Inspirándose en toda una serie de obras satírico-utópicas (basta recordar a Swift y al Rabelais de la Isla sonante (v.), recordada incluso por el título), France ha intentado en esta obra nada menos que la sátira de toda la civilización occidental. Su maliciosa erudición, el brío epigramático del estilo, el gusto por las paradojas inteligentes, contribuyen a crear sabrosísimos cuadros de vivo colorido, pero el libro, conducido con excesiva rapidez, revela a menudo un cierto cansancio de inspiración y sólo pa­rece vivir en episodios aislados, en algunas figuras dibujadas con positivo acierto.
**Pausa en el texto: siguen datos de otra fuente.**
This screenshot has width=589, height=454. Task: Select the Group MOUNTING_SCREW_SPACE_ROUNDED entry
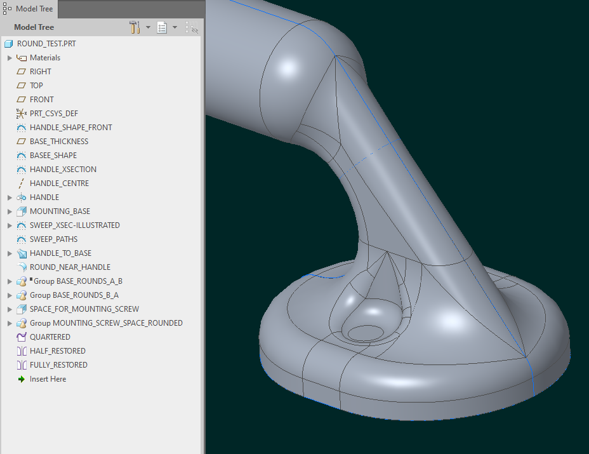(x=107, y=323)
Es fácil observar cómo el escepticismo sobre la verdadera naturaleza de nuestra civilización y el juicio pesimista sobre el eterno carác­ter del hombre, que forman la base de toda la filosofía de France, se ponen de relieve en esta obra de una manera exasperada; por otro lado va afirmándose aquella nueva mentalidad revolucionaria que llevará, a no tardar, al viejo maestro a adherirse a la revolución comunista del 1917-1919.